WHAT YOU ARE ASKED TO DO
Return the records verbatim.
══════════════════════════════
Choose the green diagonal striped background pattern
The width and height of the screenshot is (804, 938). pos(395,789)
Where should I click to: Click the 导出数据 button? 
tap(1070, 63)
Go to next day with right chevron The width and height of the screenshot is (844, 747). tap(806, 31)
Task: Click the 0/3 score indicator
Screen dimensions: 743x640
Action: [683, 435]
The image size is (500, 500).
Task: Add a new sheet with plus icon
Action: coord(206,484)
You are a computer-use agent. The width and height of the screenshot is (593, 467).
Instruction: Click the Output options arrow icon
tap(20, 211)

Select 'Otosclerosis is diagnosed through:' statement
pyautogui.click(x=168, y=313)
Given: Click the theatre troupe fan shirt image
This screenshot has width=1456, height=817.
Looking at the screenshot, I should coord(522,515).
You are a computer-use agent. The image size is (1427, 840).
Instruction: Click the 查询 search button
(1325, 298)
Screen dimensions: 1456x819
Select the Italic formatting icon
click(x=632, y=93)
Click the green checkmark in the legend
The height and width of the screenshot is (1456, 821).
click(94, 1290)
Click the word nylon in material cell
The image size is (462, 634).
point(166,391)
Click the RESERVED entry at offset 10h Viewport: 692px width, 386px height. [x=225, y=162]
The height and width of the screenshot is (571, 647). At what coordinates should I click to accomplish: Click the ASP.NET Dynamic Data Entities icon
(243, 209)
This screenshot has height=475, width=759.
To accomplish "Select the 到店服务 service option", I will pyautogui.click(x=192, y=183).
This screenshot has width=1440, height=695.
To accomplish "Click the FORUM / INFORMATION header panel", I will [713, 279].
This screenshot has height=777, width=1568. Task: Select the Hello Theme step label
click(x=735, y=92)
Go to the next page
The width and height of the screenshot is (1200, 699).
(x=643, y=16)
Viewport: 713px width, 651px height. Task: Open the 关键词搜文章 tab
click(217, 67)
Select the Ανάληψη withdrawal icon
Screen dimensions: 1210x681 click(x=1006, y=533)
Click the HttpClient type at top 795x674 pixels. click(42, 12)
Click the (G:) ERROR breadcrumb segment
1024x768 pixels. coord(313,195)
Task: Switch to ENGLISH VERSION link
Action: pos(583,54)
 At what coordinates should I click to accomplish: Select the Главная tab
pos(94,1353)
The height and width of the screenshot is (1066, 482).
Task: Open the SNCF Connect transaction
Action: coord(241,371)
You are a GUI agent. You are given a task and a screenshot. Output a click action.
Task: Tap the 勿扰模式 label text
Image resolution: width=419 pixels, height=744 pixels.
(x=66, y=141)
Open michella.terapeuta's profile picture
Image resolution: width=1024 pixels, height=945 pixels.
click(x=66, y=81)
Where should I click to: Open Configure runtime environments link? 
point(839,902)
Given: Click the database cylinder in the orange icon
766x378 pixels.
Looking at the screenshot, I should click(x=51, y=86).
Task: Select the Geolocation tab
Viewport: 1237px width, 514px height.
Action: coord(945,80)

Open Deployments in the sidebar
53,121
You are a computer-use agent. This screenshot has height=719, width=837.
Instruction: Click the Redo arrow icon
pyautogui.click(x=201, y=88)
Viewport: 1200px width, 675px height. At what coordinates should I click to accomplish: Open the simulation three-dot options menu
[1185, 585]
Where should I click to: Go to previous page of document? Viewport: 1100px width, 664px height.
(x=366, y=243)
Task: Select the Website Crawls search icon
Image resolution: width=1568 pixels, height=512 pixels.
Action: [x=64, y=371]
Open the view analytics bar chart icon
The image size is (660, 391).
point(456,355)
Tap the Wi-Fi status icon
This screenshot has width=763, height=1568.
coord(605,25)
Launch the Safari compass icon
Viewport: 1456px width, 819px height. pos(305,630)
══════════════════════════════
WRITTEN ANSWER
Choose the green diagonal striped background pattern
The width and height of the screenshot is (804, 938). pos(395,789)
Where should I click to: Click the 导出数据 button? 
tap(1070, 63)
Go to next day with right chevron The width and height of the screenshot is (844, 747). tap(806, 31)
Task: Click the 0/3 score indicator
Screen dimensions: 743x640
Action: [683, 435]
The image size is (500, 500).
Task: Add a new sheet with plus icon
Action: coord(206,484)
You are a computer-use agent. The width and height of the screenshot is (593, 467).
Instruction: Click the Output options arrow icon
tap(20, 211)

Select 'Otosclerosis is diagnosed through:' statement
pyautogui.click(x=168, y=313)
Given: Click the theatre troupe fan shirt image
This screenshot has width=1456, height=817.
Looking at the screenshot, I should coord(522,515).
You are a computer-use agent. The image size is (1427, 840).
Instruction: Click the 查询 search button
(1325, 298)
Screen dimensions: 1456x819
Select the Italic formatting icon
click(x=632, y=93)
Click the green checkmark in the legend
The height and width of the screenshot is (1456, 821).
click(94, 1290)
Click the word nylon in material cell
The image size is (462, 634).
point(166,391)
Click the RESERVED entry at offset 10h Viewport: 692px width, 386px height. [x=225, y=162]
The height and width of the screenshot is (571, 647). At what coordinates should I click to accomplish: Click the ASP.NET Dynamic Data Entities icon
(243, 209)
This screenshot has height=475, width=759.
To accomplish "Select the 到店服务 service option", I will pyautogui.click(x=192, y=183).
This screenshot has width=1440, height=695.
To accomplish "Click the FORUM / INFORMATION header panel", I will [713, 279].
This screenshot has height=777, width=1568. Task: Select the Hello Theme step label
click(x=735, y=92)
Go to the next page
The width and height of the screenshot is (1200, 699).
(x=643, y=16)
Viewport: 713px width, 651px height. Task: Open the 关键词搜文章 tab
click(217, 67)
Select the Ανάληψη withdrawal icon
Screen dimensions: 1210x681 click(x=1006, y=533)
Click the HttpClient type at top 795x674 pixels. click(42, 12)
Click the (G:) ERROR breadcrumb segment
1024x768 pixels. coord(313,195)
Task: Switch to ENGLISH VERSION link
Action: pos(583,54)
 At what coordinates should I click to accomplish: Select the Главная tab
pos(94,1353)
The height and width of the screenshot is (1066, 482).
Task: Open the SNCF Connect transaction
Action: coord(241,371)
You are a GUI agent. You are given a task and a screenshot. Output a click action.
Task: Tap the 勿扰模式 label text
Image resolution: width=419 pixels, height=744 pixels.
(x=66, y=141)
Open michella.terapeuta's profile picture
Image resolution: width=1024 pixels, height=945 pixels.
click(x=66, y=81)
Where should I click to: Open Configure runtime environments link? 
point(839,902)
Given: Click the database cylinder in the orange icon
766x378 pixels.
Looking at the screenshot, I should click(x=51, y=86).
Task: Select the Geolocation tab
Viewport: 1237px width, 514px height.
Action: coord(945,80)

Open Deployments in the sidebar
53,121
You are a computer-use agent. This screenshot has height=719, width=837.
Instruction: Click the Redo arrow icon
pyautogui.click(x=201, y=88)
Viewport: 1200px width, 675px height. At what coordinates should I click to accomplish: Open the simulation three-dot options menu
[1185, 585]
Where should I click to: Go to previous page of document? Viewport: 1100px width, 664px height.
(x=366, y=243)
Task: Select the Website Crawls search icon
Image resolution: width=1568 pixels, height=512 pixels.
Action: [x=64, y=371]
Open the view analytics bar chart icon
The image size is (660, 391).
point(456,355)
Tap the Wi-Fi status icon
This screenshot has width=763, height=1568.
coord(605,25)
Launch the Safari compass icon
Viewport: 1456px width, 819px height. pos(305,630)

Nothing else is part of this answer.